The application of packed red blood cells and massive transfusion was most frequent (35% and 12%, respectively) in patients with AIS
Thorax ≥ 5, which is consistent with the highest rate of systolic BP < 90 mmHg during the early clinical resuscitation phase. Overall, we report rates of 26% of patients requiring transfusions and 7% undergoing massive transfusion, resembling other reported rates of 24% and 5.6% in multiple-injury patients [
20]. Consistent with this, we found 17% of severely injured patients with an AIS
Thorax ≥ 5 in such dire straits that they required emergency surgery.
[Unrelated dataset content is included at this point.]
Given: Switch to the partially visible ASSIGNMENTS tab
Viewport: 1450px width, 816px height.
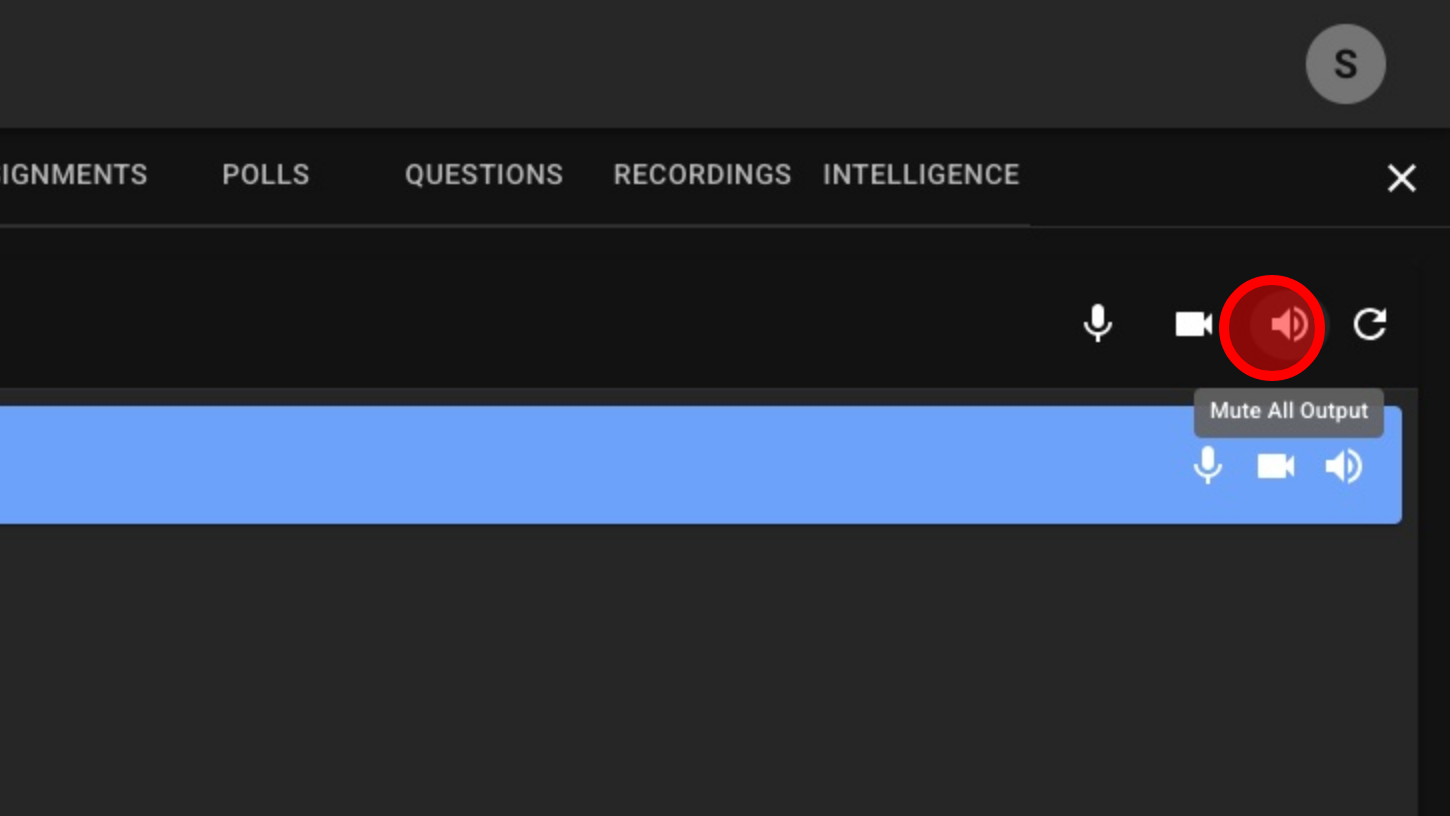Looking at the screenshot, I should [74, 175].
Additionally, we were able to show that massive transfusion and emergency surgery is significantly associated with severe thoracic trauma (AIS
Thorax ≥ 4) in severely injured patients.
Outcome
Consistent with others, we report an increasing mortality with thoracic trauma severity. Albeit, our reported mortality is lower than previously published, which may in part be due to our deliberate exclusion of patients with severe head injury [
3,
19]. Our reported median times of overall hospital stay are about comparable to the shorter of the previously-reported mean stays of 20 days – 38 days [
19]. Interestingly, we found the longest inpatient periods with AIS
Thorax ≥ 5. This is in contrast to previous results [
19], yet we included only surviving patients in our analysis. Patients with higher AIS
Thorax might experience an earlier death compared to others, thus statistically shortening the inpatient period, if not controlled for by exclusion.
Limitations
This study has several limitations. One is its retrospective nature. Not all data were recorded on some procedures and characteristics, but those cases were still comprehensive. All hospitals participating in the TR-DGU submit to regular audits and sample tests are performed to ensure data quality. However, the documentation’s validity is not controlled by external monitoring as in prospective trials [
35].
Additionally, patients from different European hospitals are included in this study. Although mainly Level 1 and 2 trauma centers contribute to this database, we cannot comment on locally implemented protocols or specialized training (e.g., ATLS®) for trauma care. But the vast majority of our patients received care in German hospitals where training in ATLS® courses and protocols has been established since 2003 [
36]. During the years of our study this standardized training spread to participating hospitals, and presumably over time our patient cohort received similar early clinical treatment according to their injury severity. Nevertheless, contributing hospitals to the database change over time and so does the mixture of participating trauma center levels.
In our study, we excluded patients with severe head injury (AISHead ≥ 4) to minimize confounding and, as a result, our findings cannot be readily transferred to severely injured patients sustaining additional major head trauma.